U.S. court documents obtained by the Star allege that the affable Winick, who used numerous aliases including “Robin Cheer,” had boasted numerous times on wiretaps about getting and using phoney passports to travel from country to country without detection by police or regulatory agencies.

“He had bragged about holding fake passports and that no one would be able to apprehend him,” said one senior U.S. law enforcement official familiar with the case.

The FBI said in its investigations, the agency had located Winick in Canada, Hong Kong, Vietnam and “elsewhere” in recent years. When the FBI posted Winick’s name on its “Wanted” list, it revealed he may be living in or near Bangkok, and that’s where police quickly found him.

The U.S. Attorney’s Office in New York said police apprehended Winick, who faces 23 fraud-related charges, without incident in his room.

At one point during the last decade, Winick, who filed for bankruptcy in 1983 and 1998, had lived with his wife in an upscale north Toronto home. It featured a huge aquarium that provided “peace and tranquility,” he said.

Furthermore, the Ontario Securities Commission, which also tracked Winick in recent years, has disclosed he resided in Stoney Creek, near Hamilton, at one time.

U.S. prosecutors, who acknowledged the assistance of the RCMP in the current cases, said the schemes involved the sale and manipulation of billions of worthless shares of shell companies in classic “pump and dump” operations where investors unwittingly bought stock in shell companies without any assets or real business.

The nine defendants, including Winick and three other Canadians, promoted the companies’ securities through bogus news releases and subsequently sold shares at highly inflated prices before the stocks abruptly crashed, the U.S. indictment said.

The indictment added the defendants set up call centres or “boiler rooms” for hard sales pitches and used numerous aliases to disguise themselves. Winick used at least seven other names.

The U.S, Justice Department said that in the alleged advance fee scheme, the defendants induced penny stock investors, including many of the same pump-and-dump victims, to pay upfront brokerage and legal fees to sell their shares and recoup their losses. They received no services, the department noted.

Two fraud counts involve Winick “impersonating” an U.S. Internal Revenue Service official in the fee scheme.

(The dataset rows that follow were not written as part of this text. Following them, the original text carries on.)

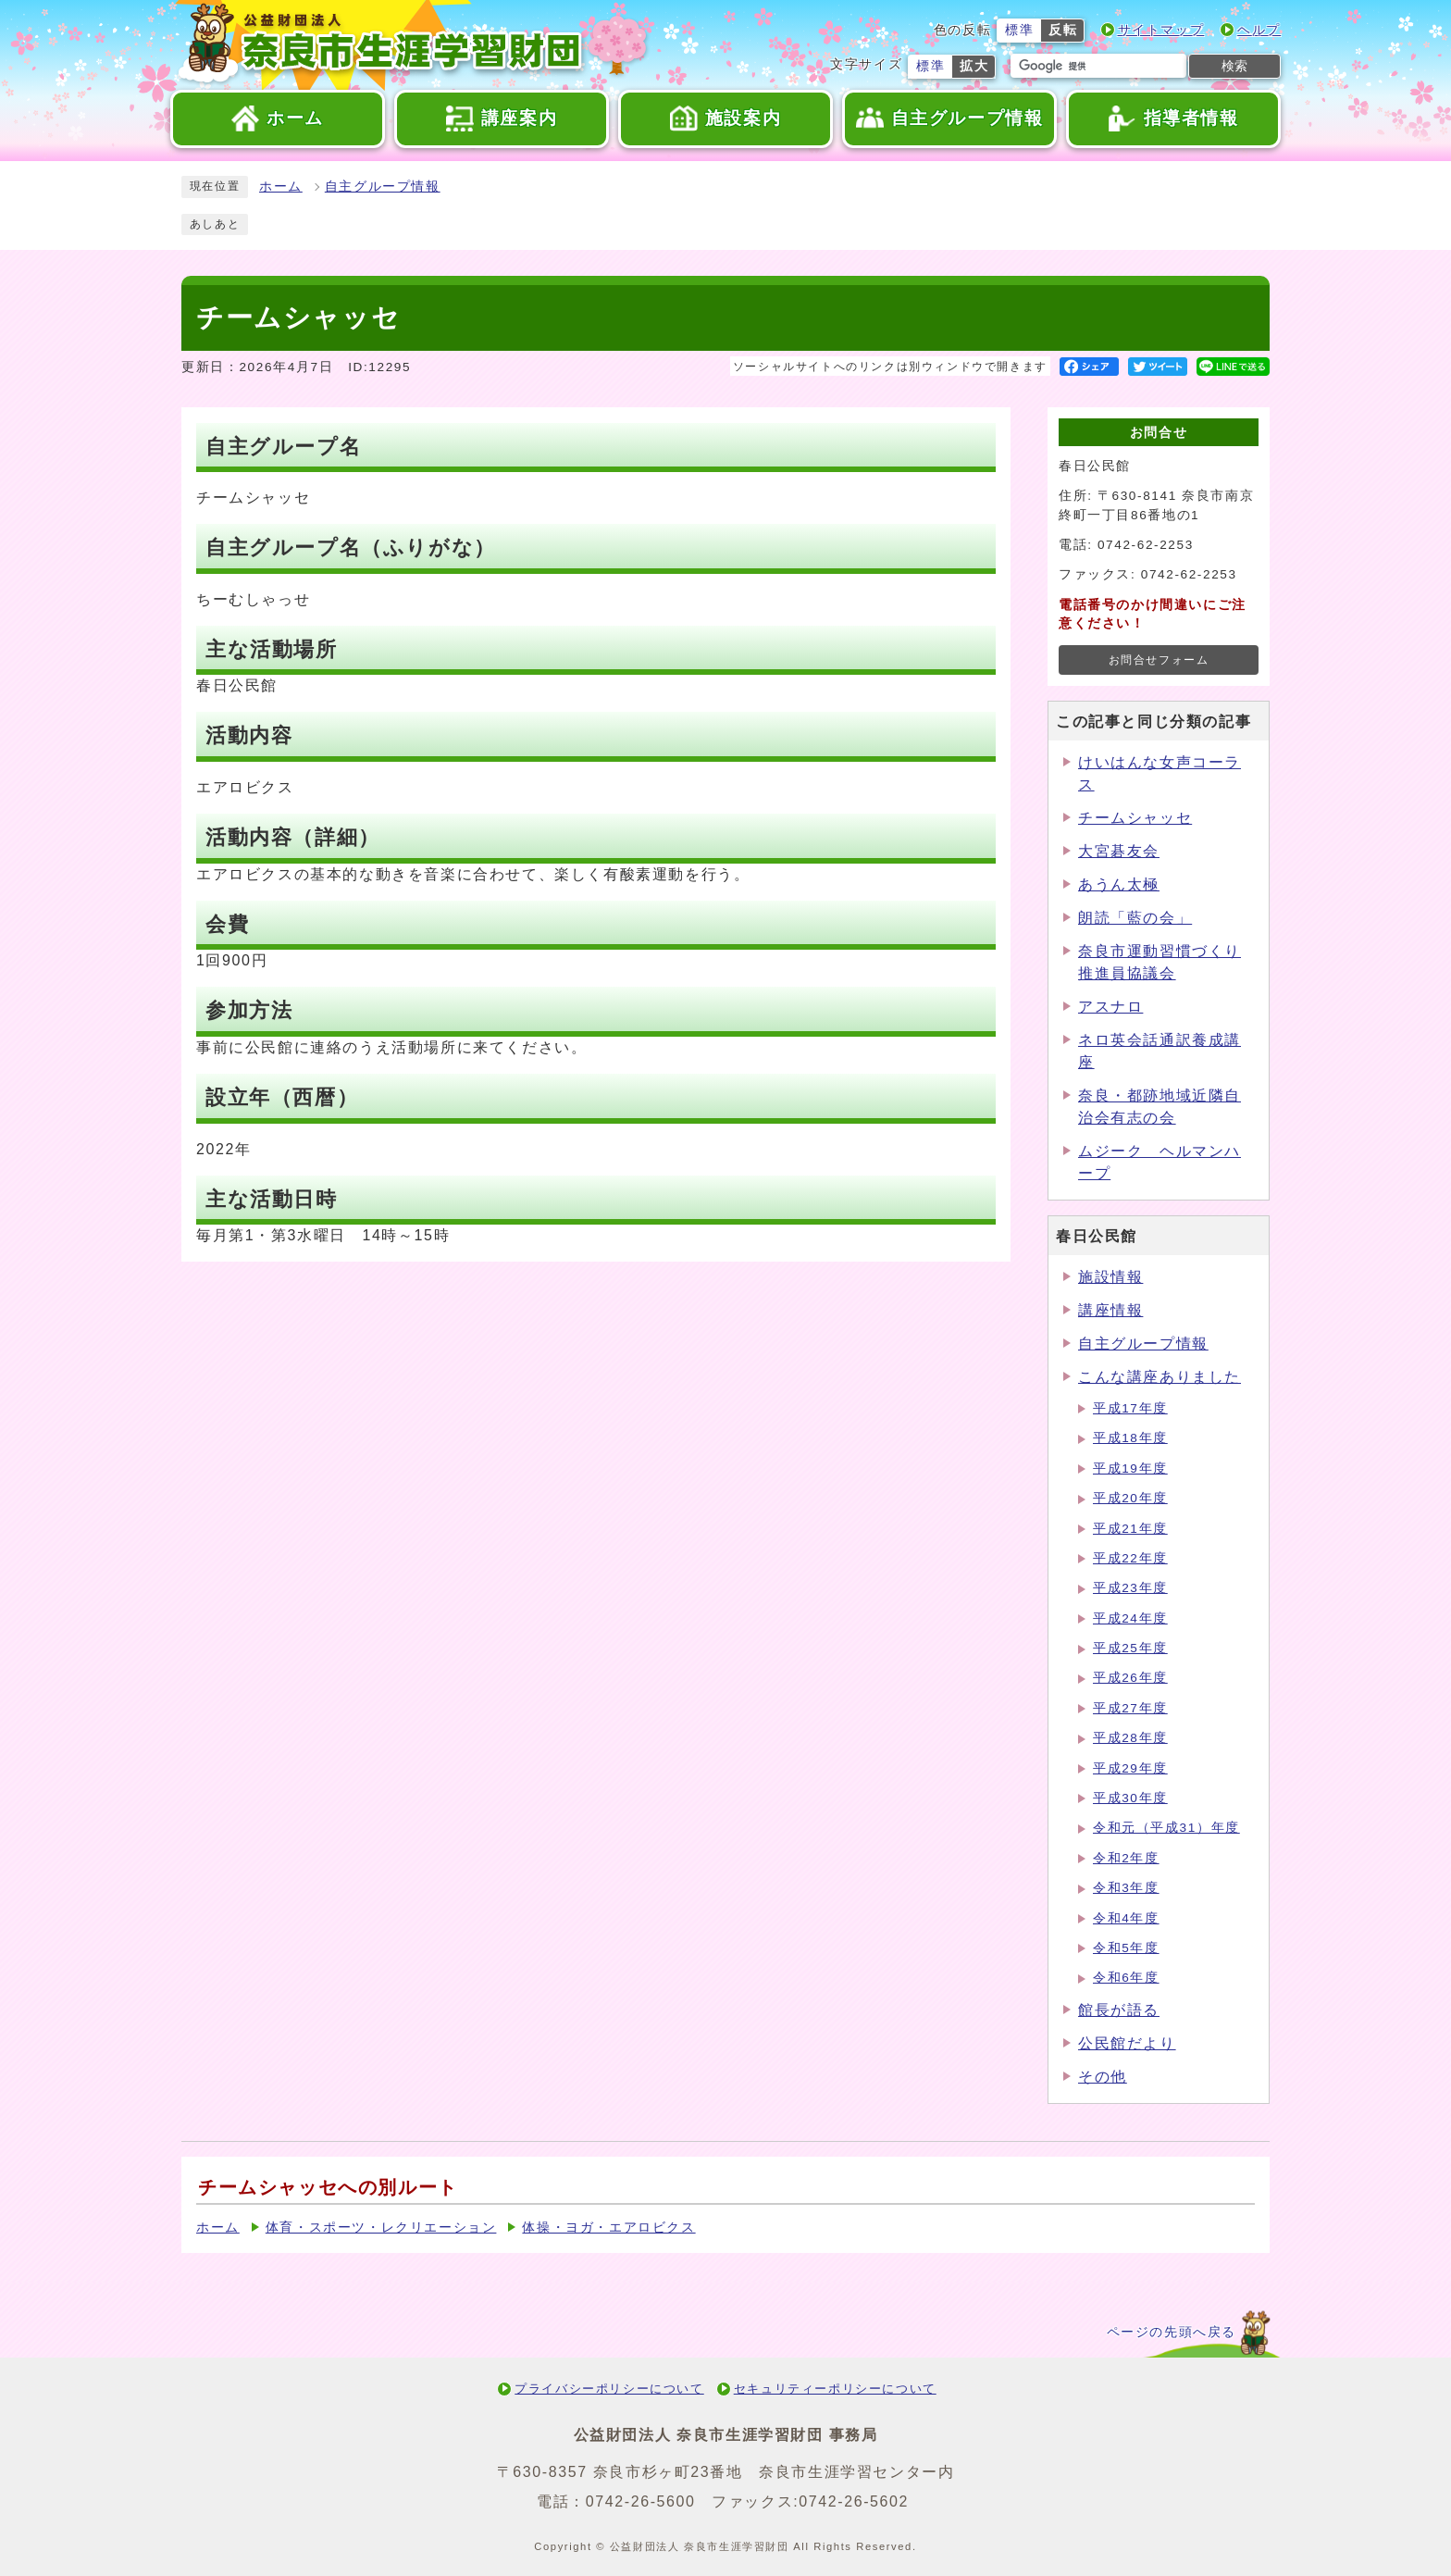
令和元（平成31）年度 (1166, 1828)
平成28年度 (1130, 1738)
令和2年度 (1126, 1858)
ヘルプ (1259, 30)
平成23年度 (1130, 1588)
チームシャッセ (1135, 818)
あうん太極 (1119, 884)
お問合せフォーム (1159, 660)
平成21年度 (1130, 1529)
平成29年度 (1130, 1768)
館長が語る (1119, 2010)
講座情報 (1110, 1310)
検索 (1234, 65)
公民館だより (1127, 2043)
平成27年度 (1130, 1708)
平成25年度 (1130, 1648)
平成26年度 (1130, 1678)
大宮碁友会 (1119, 851)
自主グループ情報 (382, 186)
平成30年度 (1130, 1798)
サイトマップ (1161, 30)
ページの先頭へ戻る (1171, 2332)
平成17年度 (1130, 1408)
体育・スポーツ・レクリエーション (381, 2227)
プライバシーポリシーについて (609, 2389)
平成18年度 (1130, 1438)
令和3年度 (1126, 1888)
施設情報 (1110, 1277)
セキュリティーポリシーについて (835, 2389)
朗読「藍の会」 (1135, 918)
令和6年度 (1126, 1978)
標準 (1019, 30)
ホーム (281, 186)
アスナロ (1110, 1006)
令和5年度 (1126, 1948)
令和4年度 (1126, 1918)
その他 (1102, 2076)
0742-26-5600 (641, 2501)
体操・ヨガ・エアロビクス (608, 2227)
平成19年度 (1130, 1468)
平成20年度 (1130, 1498)
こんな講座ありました (1159, 1377)
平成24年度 (1130, 1618)
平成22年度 (1130, 1558)
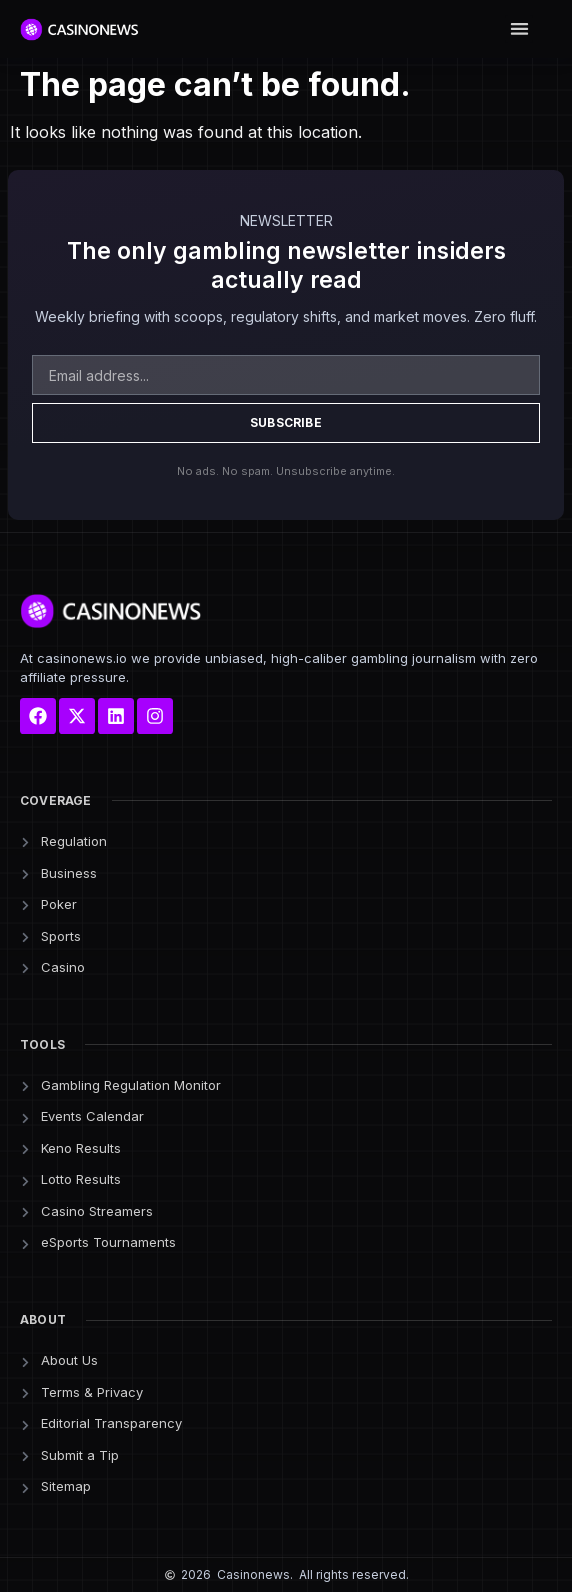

The only remaining fugitive is Greg Curry, another Canadian and former Toronto resident who was born in Sydney, N.S. Police sources in Thailand report that he has fled that country.

Furthermore, police arrested and charged his son Kolt Curry, a former Aurora resident, in connection with the schemes.

Winick and Curry could face up to 20 years in prison for each count of conspiracy to commit wire fraud plus up to five years for conspiracy to commit securities fraud. The Department of Justice charged the duo with 23 counts of wire fraud and three for conspiracy.

Last September, a U.S. judge ordered Winick to repay more than $3.3 million (U.S.) in connection with a company called Blackout Media Corp.

The judge found that Winick, who did not participate in those proceedings, used Blackout — a public company under his control — to spin off 59 subsidiaries from April 2002 to May 2004. The spinoffs had no legitimate business purposes other than to sell unregistered shares, the judge said.

In April 2011 the OSC issued a cease-trade order against a group of respondents that included Winick and Curry in connection with companies called BFM Industries and Liquid Gold International Corp.

The commission, which later found the companies to be “entirely fraudulent,” plans to hand down sanctions against Winick and Curry in mid-September. Winick has not defended himself in those proceedings.

In 2005 Winick was among six people who helped launch The Fight Network. He left the cable channel — which features boxing and mixed martial arts — in late 2007.